The city she now calls home is spread out behind her.
Qaqqaq, 25, is the NDPs choice candidate to win the open riding.
That’s young by federal standards, but things are different in Nunavut.
Nunavut’s average age is 25, and there is a history of younger people getting things done.
Qaqqaq was ready for the age question.
She smiles as it is delivered- and has a quick response on hand.
“When we think back to when Nunavut was first being created, all of those people, most of those people were in their 20s, all those Inuit,” says Qaqqaq.
“When we look at other politics and other political leaders, often they start in their political career very young, in their 20s.”
Winning the Nunavut riding and claiming a seat in the House of Commons wouldn’t be her first time taking a seat there.
In 2017, Qaqqaq was a part of Daughters of The Vote, a program that brought young women together from across the country and put them on the floor of the House of Commons as MPs.
She delivered a speech about suicide in Nunavut that brought the assembled women to their feet –twice- for standing ovations.
She ended by asking, “where are our non-Indigenous allies?”
The video took off online.
“I took every opportunity that I could, and one of those ended up being Daughters of the Vote, where I got to speak in Parliament,” says Qaqqaq.

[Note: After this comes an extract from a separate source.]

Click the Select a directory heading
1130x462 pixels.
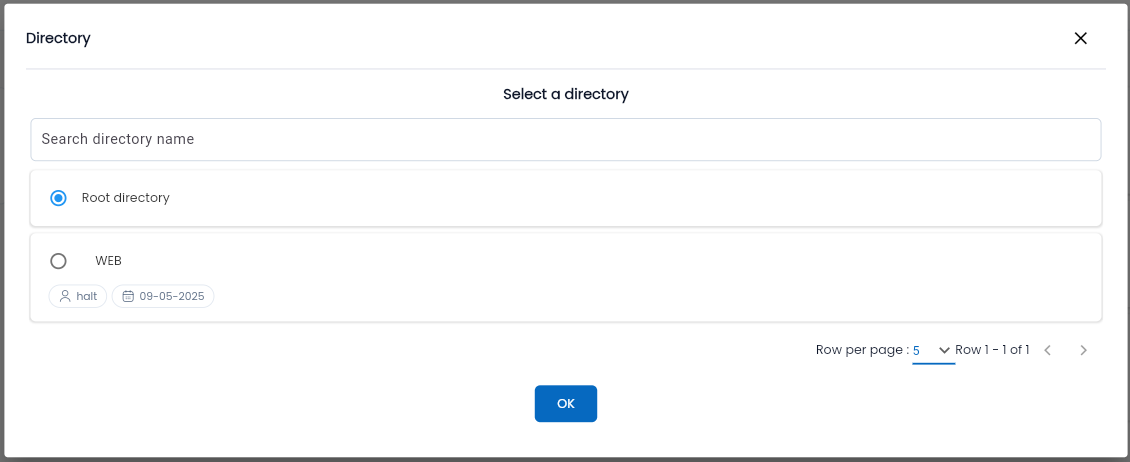point(566,94)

“The video got way bigger than I thought it was going to, and what I had planned on. The aftermath of that was working with Inuit Tapariit Kanatami and working with Susan Aglukark for her Arctic Rose foundation.”

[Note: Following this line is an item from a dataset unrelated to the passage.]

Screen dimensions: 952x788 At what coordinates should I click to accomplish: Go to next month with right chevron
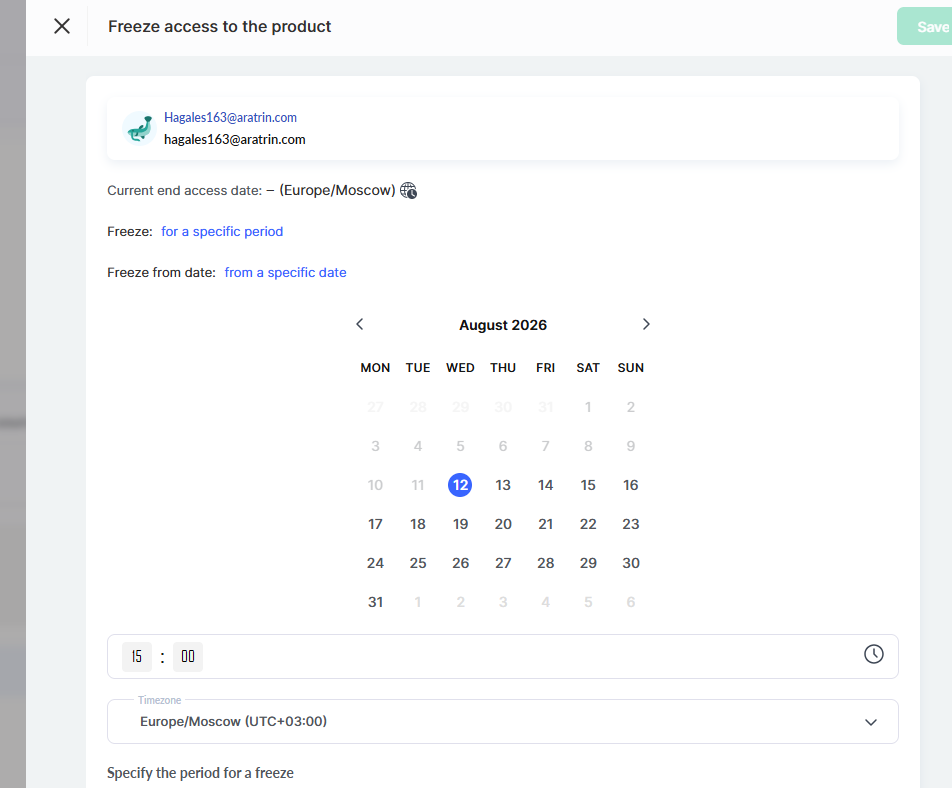[x=646, y=324]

Originally from Baker Lake – both her parents are teachers there and her brother is a full time hunter.
She has called Iqaluit home since 2017.
Her decision to run is based on those Baker Lake experiences, and what she learned next.
“I’m running because I care, and I understand that there are things that need to change, and new things that need to be done, for us to see betterment for Nunavummiut, for Inuit. We all know that the suicide rate is higher here than anywhere else in Canada, and there are things that need to change.

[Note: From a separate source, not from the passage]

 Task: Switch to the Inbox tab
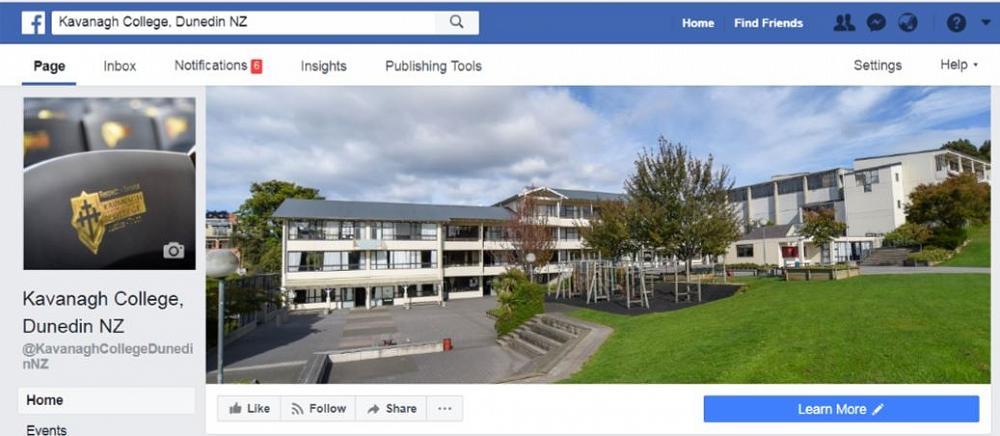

“I think it is important to see people like myself and people who look like me, in these kinds of positions,” says Qaqqaq.
The Nunavut riding is unique in this election.
There are three Inuit women running for the three leading parties.
Qaqqaq is up against former Conservative cabinet minister Leona Aglukkaq and Liberal candidate Megan Pizzo-Lyall.
For Qaqqaq, backing the NDP platform was a natural fit.
“The NDP’s priorities line up with mine, and it’s a lot of things that we need up here. It’s a very diverse group, and they very openly promote that. 50 per cent of their candidates are women, they have a wide variety of LGBTQ and Indigenous people, and it’s really great to see that diversity.
“One of their focuses is reconciliation, but true reconciliation, and putting things like the United Nations Declaration on the Rights of Indigenous People into law,” explains Qaqqaq.
Aside from being Inuit women, the three candidates have things in common.
All three are from smaller Nunavut communities, but all have lived in Iqaluit.
All three favour handmade Inuit earrings – Qaqqaq’s new ones are bright NDP orange- and all three always manage to be wearing at least a little seal fur when campaigning.
That’s surface stuff -the differences are in the policies- but Qaqqaq is happy to be joined by two Inuit peers.
“It’s powerful, it’s so exciting – no matter what the outcome is- that’s what were going to see. Three Inuit women, that in itself is really amazing,” states Qaqqaq.